Your instructions
Please print every line from the one containing "Company (42, 2124)" through the last line of the records below, exactly as written and nothing more.

Study material
=== Section Start ===

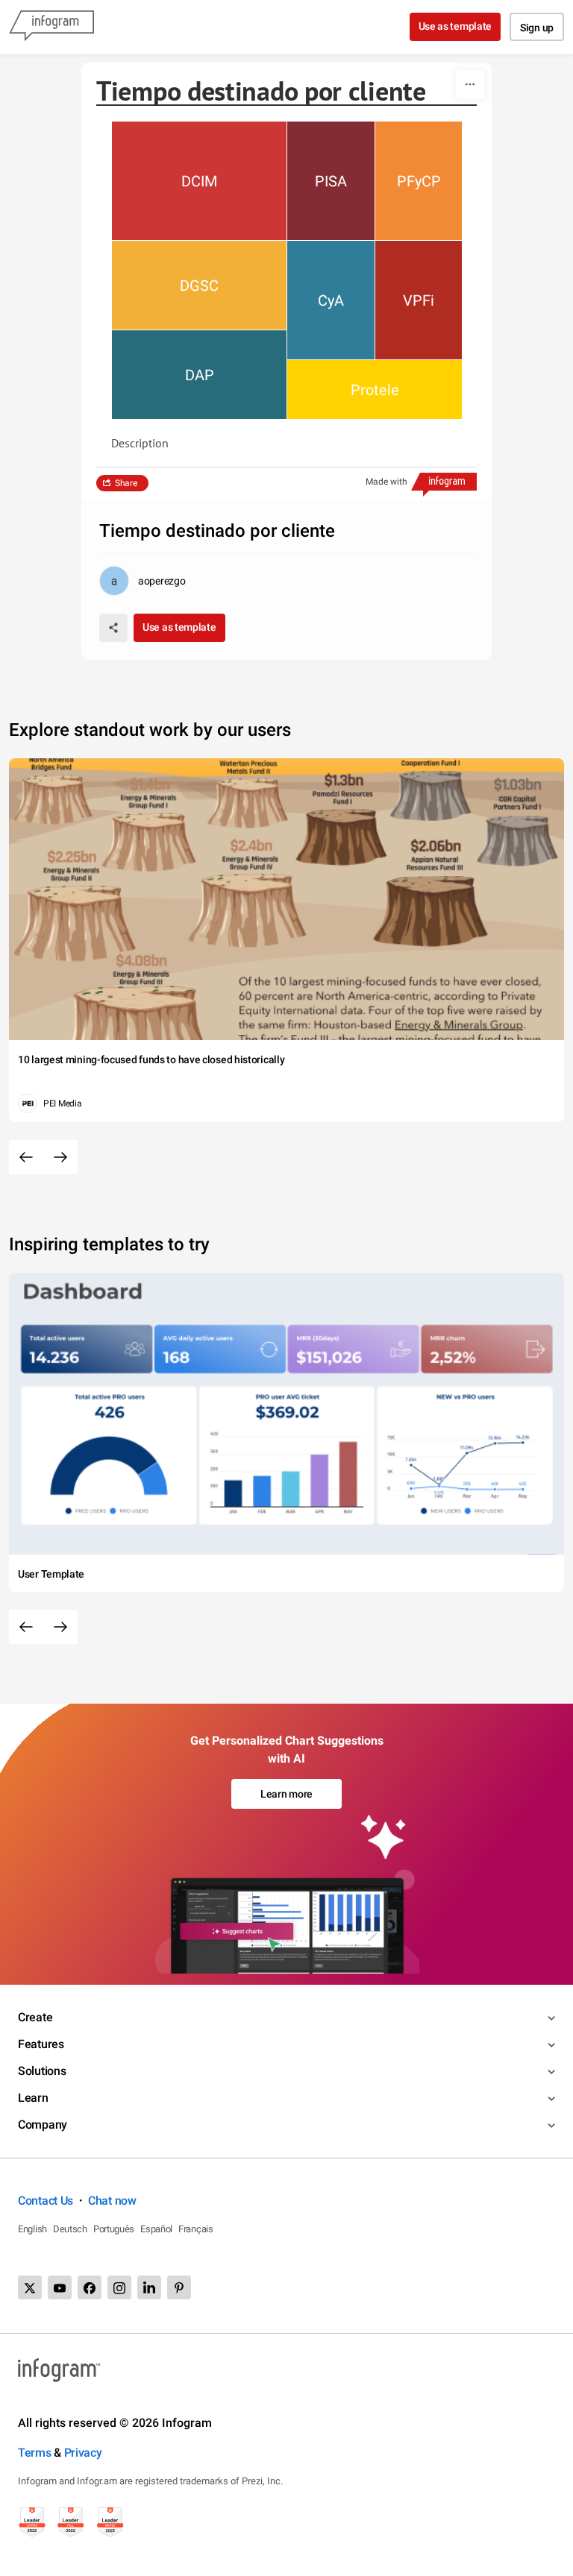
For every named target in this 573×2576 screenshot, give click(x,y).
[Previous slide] (26, 1157)
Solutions (42, 2071)
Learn (33, 2098)
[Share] (113, 628)
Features (41, 2044)
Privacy (83, 2453)
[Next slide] (60, 1157)
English (32, 2229)
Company (42, 2124)
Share (126, 483)
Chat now (112, 2201)
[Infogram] (51, 26)
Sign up (537, 28)
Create (35, 2017)
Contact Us (45, 2201)
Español (156, 2229)
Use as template (455, 26)
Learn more (286, 1794)
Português (113, 2229)
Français (195, 2229)
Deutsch (70, 2229)
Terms (34, 2453)
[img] (199, 181)
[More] (470, 84)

=== Section End ===

Answer below
Company (42, 2124)
Share (126, 483)
Chat now (112, 2201)
[Infogram] (51, 26)
Sign up (537, 28)
Create (35, 2017)
Contact Us (45, 2201)
Español (156, 2229)
Use as template (455, 26)
Learn more (286, 1794)
Português (113, 2229)
Français (195, 2229)
Deutsch (70, 2229)
Terms (34, 2453)
[img] (199, 181)
[More] (470, 84)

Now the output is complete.